(Data extracted from a collection)
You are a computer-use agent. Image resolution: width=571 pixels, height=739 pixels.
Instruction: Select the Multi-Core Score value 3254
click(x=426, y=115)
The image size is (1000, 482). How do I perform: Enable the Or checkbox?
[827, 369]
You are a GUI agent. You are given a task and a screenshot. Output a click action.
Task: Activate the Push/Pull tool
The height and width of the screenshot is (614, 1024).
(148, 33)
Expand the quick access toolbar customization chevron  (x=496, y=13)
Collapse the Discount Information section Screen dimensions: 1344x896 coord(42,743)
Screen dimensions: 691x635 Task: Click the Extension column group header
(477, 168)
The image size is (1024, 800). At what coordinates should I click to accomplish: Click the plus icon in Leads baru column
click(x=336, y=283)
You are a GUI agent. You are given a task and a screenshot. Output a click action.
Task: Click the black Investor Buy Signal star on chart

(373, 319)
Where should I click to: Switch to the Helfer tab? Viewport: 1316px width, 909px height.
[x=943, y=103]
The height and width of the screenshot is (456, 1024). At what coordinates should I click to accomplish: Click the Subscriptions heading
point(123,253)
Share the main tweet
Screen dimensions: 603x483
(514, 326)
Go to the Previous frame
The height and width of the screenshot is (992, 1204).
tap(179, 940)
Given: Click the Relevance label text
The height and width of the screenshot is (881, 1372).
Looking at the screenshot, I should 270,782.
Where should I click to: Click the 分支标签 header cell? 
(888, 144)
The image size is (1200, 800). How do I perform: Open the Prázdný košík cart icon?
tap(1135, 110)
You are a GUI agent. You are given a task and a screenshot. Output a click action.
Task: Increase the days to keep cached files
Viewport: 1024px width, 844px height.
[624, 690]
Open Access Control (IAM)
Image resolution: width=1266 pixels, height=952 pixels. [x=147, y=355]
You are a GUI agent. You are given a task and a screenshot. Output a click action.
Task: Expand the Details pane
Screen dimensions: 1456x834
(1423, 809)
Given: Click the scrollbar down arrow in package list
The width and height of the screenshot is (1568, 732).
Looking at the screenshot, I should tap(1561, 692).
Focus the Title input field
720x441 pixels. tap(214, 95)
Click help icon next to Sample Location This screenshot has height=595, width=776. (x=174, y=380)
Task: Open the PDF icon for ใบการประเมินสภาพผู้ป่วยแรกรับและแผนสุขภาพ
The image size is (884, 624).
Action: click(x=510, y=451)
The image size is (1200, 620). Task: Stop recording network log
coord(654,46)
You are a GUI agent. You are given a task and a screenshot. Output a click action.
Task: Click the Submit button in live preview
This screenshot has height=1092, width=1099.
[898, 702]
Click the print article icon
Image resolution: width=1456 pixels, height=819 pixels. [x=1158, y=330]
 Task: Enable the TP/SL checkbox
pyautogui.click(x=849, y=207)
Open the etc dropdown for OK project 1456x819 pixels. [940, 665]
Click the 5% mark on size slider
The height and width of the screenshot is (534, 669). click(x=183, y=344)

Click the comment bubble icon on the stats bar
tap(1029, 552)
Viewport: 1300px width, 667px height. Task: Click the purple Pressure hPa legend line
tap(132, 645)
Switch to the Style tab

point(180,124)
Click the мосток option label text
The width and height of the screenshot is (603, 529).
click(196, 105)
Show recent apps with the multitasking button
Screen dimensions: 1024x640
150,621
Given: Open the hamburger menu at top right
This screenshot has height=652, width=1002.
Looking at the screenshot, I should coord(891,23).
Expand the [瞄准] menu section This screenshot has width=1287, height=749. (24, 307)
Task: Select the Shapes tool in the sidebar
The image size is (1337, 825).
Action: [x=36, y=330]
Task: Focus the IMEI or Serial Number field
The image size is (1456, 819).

### Set exercise
Retype the rows from the line with "Task: Select the Shapes tool in the sidebar" through the end of the rows, matching each line exactly.

### Solution
Task: Select the Shapes tool in the sidebar
The image size is (1337, 825).
Action: [x=36, y=330]
Task: Focus the IMEI or Serial Number field
The image size is (1456, 819).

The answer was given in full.